■ **About this exercise**: The answer is to be the full listing, unchanged in every line.

■ **Input data**:
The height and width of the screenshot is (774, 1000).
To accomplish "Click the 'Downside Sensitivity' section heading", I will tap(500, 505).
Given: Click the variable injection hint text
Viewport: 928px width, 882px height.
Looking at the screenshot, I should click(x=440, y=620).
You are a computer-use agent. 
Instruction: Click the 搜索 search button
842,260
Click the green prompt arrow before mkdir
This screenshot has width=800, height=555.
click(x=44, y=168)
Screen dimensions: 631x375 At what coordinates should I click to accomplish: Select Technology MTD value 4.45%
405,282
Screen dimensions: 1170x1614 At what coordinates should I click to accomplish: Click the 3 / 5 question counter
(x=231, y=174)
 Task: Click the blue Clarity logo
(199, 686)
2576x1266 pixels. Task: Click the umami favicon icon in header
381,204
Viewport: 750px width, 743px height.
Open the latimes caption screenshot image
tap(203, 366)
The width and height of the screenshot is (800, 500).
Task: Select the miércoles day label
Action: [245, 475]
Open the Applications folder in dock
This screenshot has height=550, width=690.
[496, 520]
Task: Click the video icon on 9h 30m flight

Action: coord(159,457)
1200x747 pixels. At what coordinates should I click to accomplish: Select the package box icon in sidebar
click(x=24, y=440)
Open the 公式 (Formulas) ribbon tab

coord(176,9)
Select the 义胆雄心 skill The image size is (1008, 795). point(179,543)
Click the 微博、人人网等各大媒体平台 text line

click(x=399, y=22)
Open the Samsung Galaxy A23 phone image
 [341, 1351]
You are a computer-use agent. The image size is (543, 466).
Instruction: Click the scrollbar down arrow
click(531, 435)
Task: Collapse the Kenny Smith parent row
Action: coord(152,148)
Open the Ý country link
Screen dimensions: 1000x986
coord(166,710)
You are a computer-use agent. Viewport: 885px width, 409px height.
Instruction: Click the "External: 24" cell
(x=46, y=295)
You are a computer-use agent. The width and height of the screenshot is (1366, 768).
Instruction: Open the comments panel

■ **Written reply**:
The height and width of the screenshot is (774, 1000).
To accomplish "Click the 'Downside Sensitivity' section heading", I will tap(500, 505).
Given: Click the variable injection hint text
Viewport: 928px width, 882px height.
Looking at the screenshot, I should click(x=440, y=620).
You are a computer-use agent. 
Instruction: Click the 搜索 search button
842,260
Click the green prompt arrow before mkdir
This screenshot has width=800, height=555.
click(x=44, y=168)
Screen dimensions: 631x375 At what coordinates should I click to accomplish: Select Technology MTD value 4.45%
405,282
Screen dimensions: 1170x1614 At what coordinates should I click to accomplish: Click the 3 / 5 question counter
(x=231, y=174)
 Task: Click the blue Clarity logo
(199, 686)
2576x1266 pixels. Task: Click the umami favicon icon in header
381,204
Viewport: 750px width, 743px height.
Open the latimes caption screenshot image
tap(203, 366)
The width and height of the screenshot is (800, 500).
Task: Select the miércoles day label
Action: [245, 475]
Open the Applications folder in dock
This screenshot has height=550, width=690.
[496, 520]
Task: Click the video icon on 9h 30m flight

Action: coord(159,457)
1200x747 pixels. At what coordinates should I click to accomplish: Select the package box icon in sidebar
click(x=24, y=440)
Open the 公式 (Formulas) ribbon tab

coord(176,9)
Select the 义胆雄心 skill The image size is (1008, 795). point(179,543)
Click the 微博、人人网等各大媒体平台 text line

click(x=399, y=22)
Open the Samsung Galaxy A23 phone image
 [341, 1351]
You are a computer-use agent. The image size is (543, 466).
Instruction: Click the scrollbar down arrow
click(531, 435)
Task: Collapse the Kenny Smith parent row
Action: coord(152,148)
Open the Ý country link
Screen dimensions: 1000x986
coord(166,710)
You are a computer-use agent. Viewport: 885px width, 409px height.
Instruction: Click the "External: 24" cell
(x=46, y=295)
You are a computer-use agent. The width and height of the screenshot is (1366, 768).
Instruction: Open the comments panel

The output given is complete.